__Texto em estudo__:
- - - -
O português é uma língua global, acentuou a dirigente da CPLP, que admitiu a possibilidade dos Estados membros voltarem a abrir a discussão sobre o acordo ortográfico, falando a jornalistas portugueses à margem do congresso. Angola, Brasil e Moçambique ainda não o ratificaram. Mas considerou que há outras questões mais urgentes e relevantes para a CPLP, desde logo um maior reconhecimento entre cidadãos nos Estados membros, funcionando ainda muito a organização a nível dos chefes de Estado e dos governos. Essa aproximação às populações deve ser uma prioridade. E deu como exemplo de algo importante nesta matéria os membros da CPLP conseguirem um acordo sobre a mobilidade no espaço da organização dos respetivos cidadãos. Estes, como salientou na intervenção perante o congresso, são atualmente 263 milhões de falantes, segundo os números mais atuais, o que torna o português a quinta língua mais falada no mundo.
Uma das ambições do congresso é medir a dimensão destes dois espaços (lusofonia e francofonia), assinalou o presidente do conselho académico da Sorbonne Nouvelle, Laurent Creton, e efetuar uma convergência de esforços para os dotar em conjunto de um projeto próprio, atento aos desafios da contemporaneidade - sejam eles relativos à biodiversidade, à cultura ou à economia e relações sociais. Para o delegado geral para a Língua Francesa e Línguas de França, Loïc Dedecker, é essencial a concertação de uma política global, desde logo, na unificação da linguagem técnica e do conhecimento, a publicação em língua própria e o combate aos anglicismos na linguagem quotidiana. O seu uso trunca a variedade e a riqueza de cada idioma e das suas próprias soluções coloquiais, dos dialetos locais e das expressões crioulas representativas de cruzamentos culturais a não deixar perder, referiu.
A anglicização a que se assiste tem também efeitos negativos na divulgação de trabalhos de investigação, como foi referido pela secretária de Estado das Ciências, Tecnologia e Ensino Superior de Portugal, Maria Fernanda Rollo. Esta deu o exemplo de como a grande maioria das citações de textos científicos se reporta a produção em inglês. Aspeto referido ainda por José Luiz Amaral, da Academia Nacional de Medicina do Brasil, notando que uma das principais bases de textos para esta área específica, a PublMed, integra 9500 trabalhos em inglês produzidos por autores brasileiros entre 2007/17 num total de 14 804, sendo os restantes em português. Grave no campo da investigação é que muitos trabalhos focados em aspetos regionais, ao serem elaborados em português, simplesmente não surgem nas buscas efetuadas.
Mas a estratégia de uma aliança entre duas línguas não se esgota na economia e conhecimento, como ficou claro pelos temas abordados no primeiro dia do congresso. As artes e o desporto são também instrumento central na criação de diversidade e na materialização de um sentimento de pertença e identidade, como deixou claro o treinador da seleção nacional, Fernando Santos, ao recordar a sua experiência fora de Portugal. Referindo-se ao espaço da lusofonia acentuou a ideia de que esta é onde estão portugueses e que o gosto pelo futebol aproxima as pessoas. Dizem-nos que seguem este ou aquele clube e a seleção nacional. A linguagem comum que é o desporto, como o definiu o selecionador, pode ser um elemento mobilizador para evidenciar alternativas e mostrar que atletas de países de menor massa crítica (populacional, económica ou outra) podem ser também grandes potências.
- - - -
__Dados apresentados__:
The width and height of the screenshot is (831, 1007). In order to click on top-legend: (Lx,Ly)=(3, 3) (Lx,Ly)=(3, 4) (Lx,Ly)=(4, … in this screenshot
- - - -
__Tarefa a cumprir__: Copie do texto sobre o congresso tudo o que vai desde "Uma das ambições" até "deixar perder, referiu.".

__Resposta__:
Uma das ambições do congresso é medir a dimensão destes dois espaços (lusofonia e francofonia), assinalou o presidente do conselho académico da Sorbonne Nouvelle, Laurent Creton, e efetuar uma convergência de esforços para os dotar em conjunto de um projeto próprio, atento aos desafios da contemporaneidade - sejam eles relativos à biodiversidade, à cultura ou à economia e relações sociais. Para o delegado geral para a Língua Francesa e Línguas de França, Loïc Dedecker, é essencial a concertação de uma política global, desde logo, na unificação da linguagem técnica e do conhecimento, a publicação em língua própria e o combate aos anglicismos na linguagem quotidiana. O seu uso trunca a variedade e a riqueza de cada idioma e das suas próprias soluções coloquiais, dos dialetos locais e das expressões crioulas representativas de cruzamentos culturais a não deixar perder, referiu.